Do not include calc.cpp . This is causing the redefinition
you can include myHeader.h in calc.cpp

Trying to create an error log ofstream -- getting "one or more multiply defined symbols found"

I'm trying to do this:
#pragma once
#include <fstream>
#include <string>
static std::ofstream ErrorLog;
void InitErrorLog(std::string FileName) {
ErrorLog.open(FileName);
}
but am getting a "One or more multiply defined symbols found" error when #include-ing in multiple CPP files. What is the STL doing (to provide cout, cin, cerr, etc. -- this approach originates as an alternative to redirecting cerr) that I'm not?

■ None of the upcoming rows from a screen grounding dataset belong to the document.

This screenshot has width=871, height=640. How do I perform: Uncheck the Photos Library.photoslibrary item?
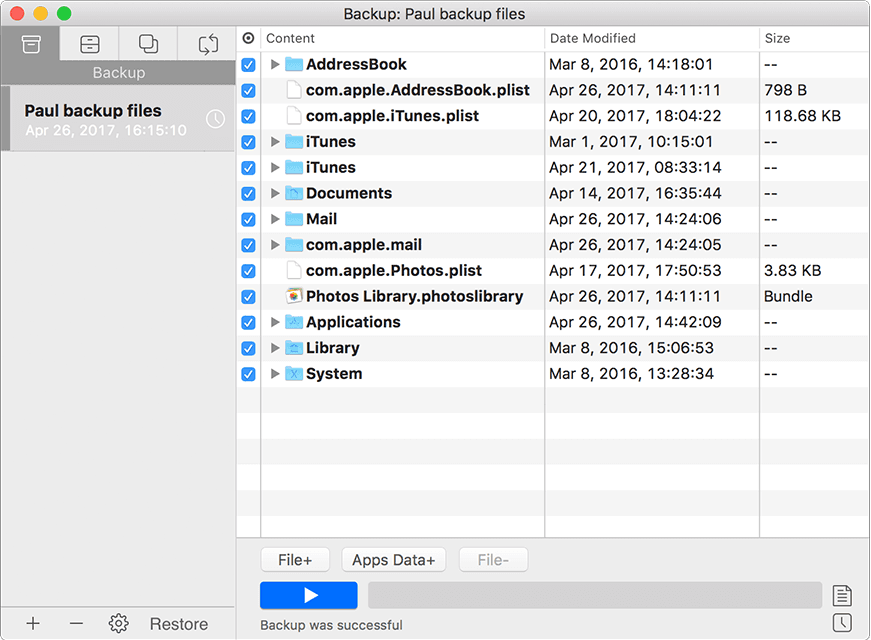coord(247,296)
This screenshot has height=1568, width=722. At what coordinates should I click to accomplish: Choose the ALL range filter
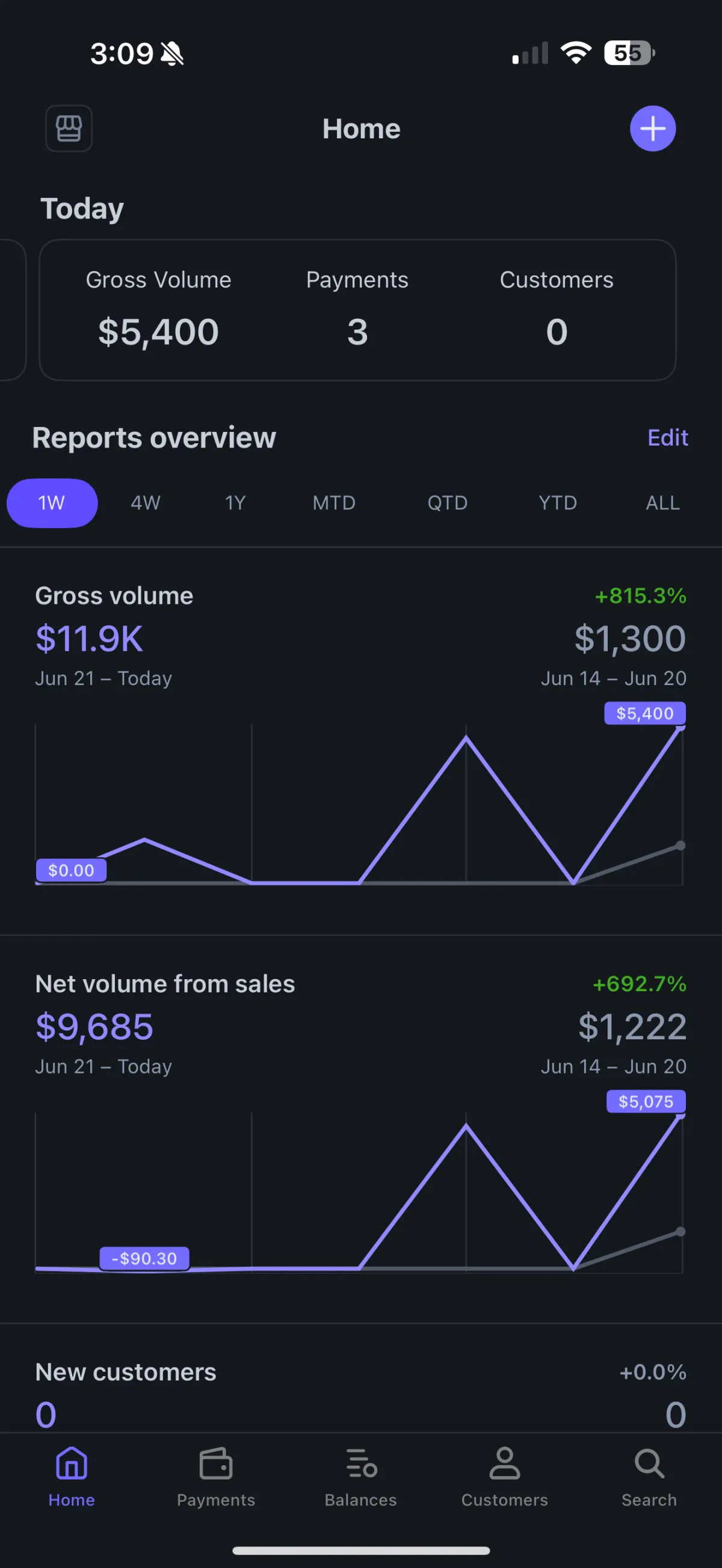point(663,503)
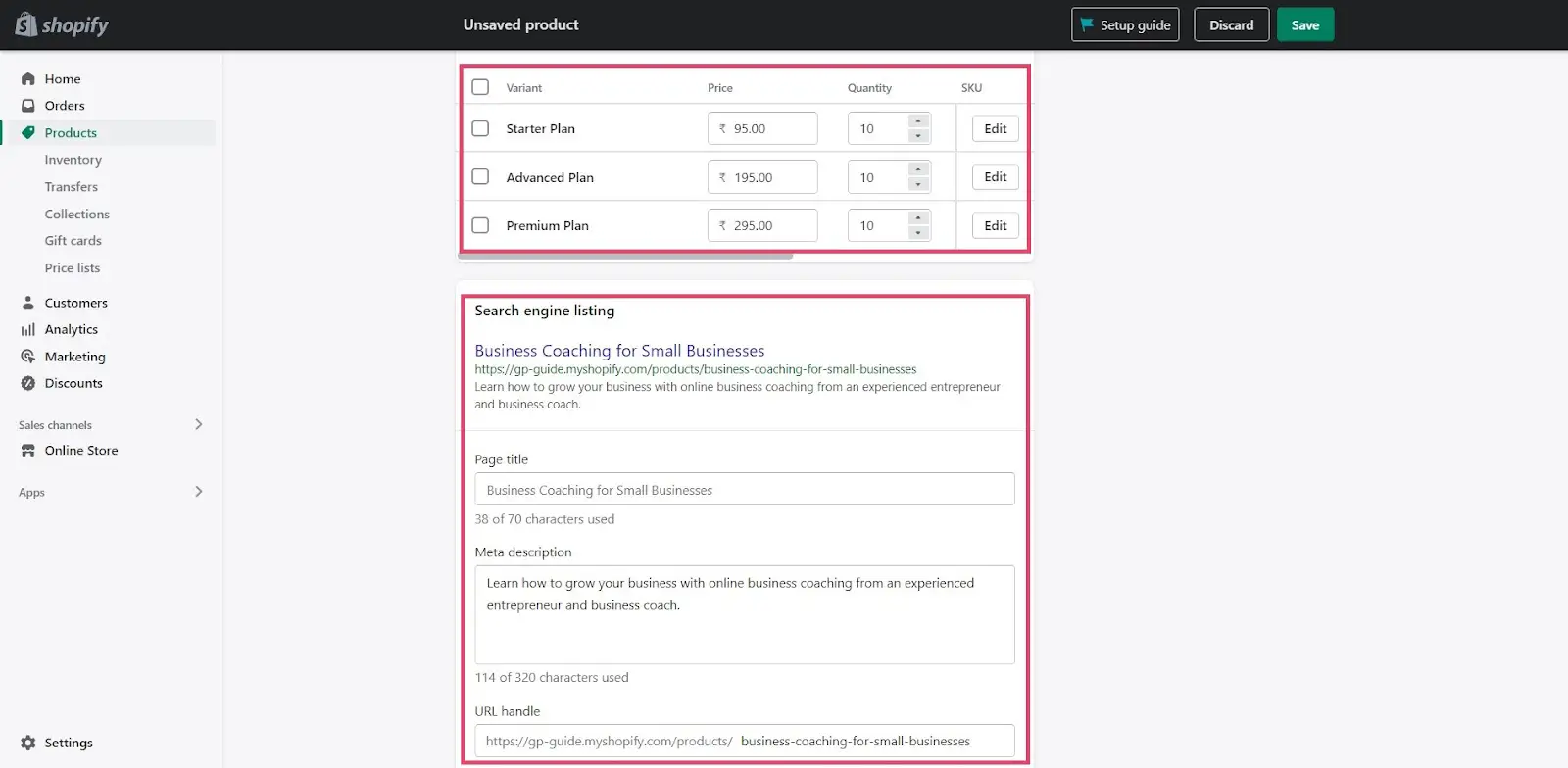Screen dimensions: 1568x768
Task: Click the Shopify logo icon
Action: pyautogui.click(x=25, y=24)

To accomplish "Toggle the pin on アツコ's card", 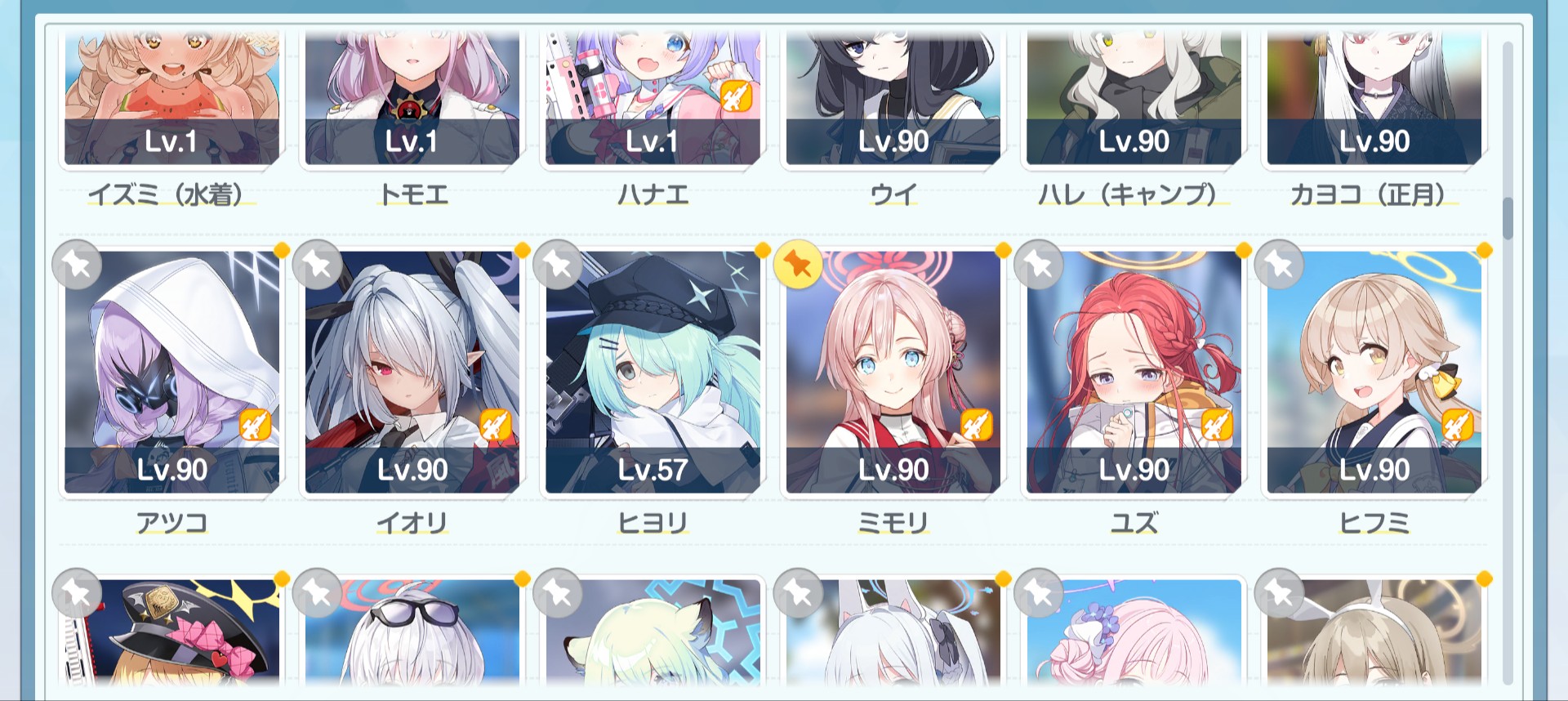I will tap(77, 265).
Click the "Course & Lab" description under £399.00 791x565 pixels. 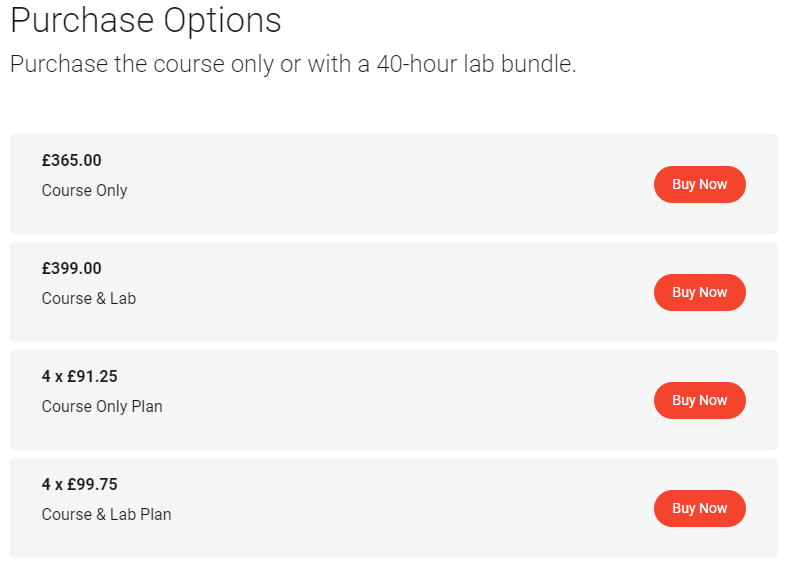click(x=89, y=298)
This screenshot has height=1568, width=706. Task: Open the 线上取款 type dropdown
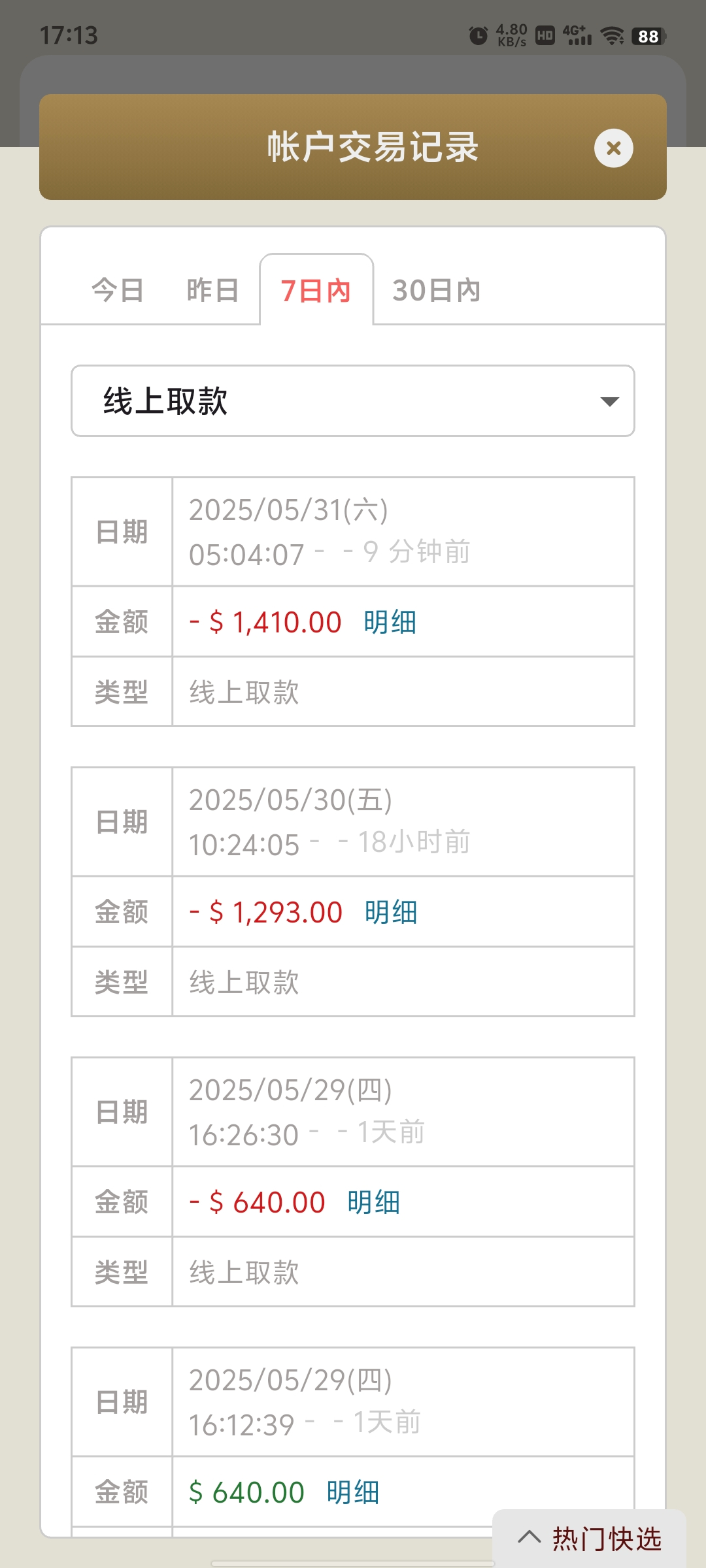click(352, 401)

You are providing the definition for ErrorLog in a header file. Instead, define it in a source file and leave an extern declaration at the header.
source
std::ofstream ErrorLog;
void InitErrorLog(std::string FileName) {
ErrorLog.open(FileName);
}
header
extern std::ofstream ErrorLog;
void InitErrorLog(std::string FileName);
Additionaly, in order to keep your function at the header you have to make it inline.
You're breaking the one definition rule. You need to make the method inline.
inline void InitErrorLog(std::string FileName) {
ErrorLog.open(FileName);
}
Also, note that by declaring your variable static, you'll have a copy per translation unit - i.e. it's not a global. To make it global, you need to declare it extern in the header and define it in a single implementation file.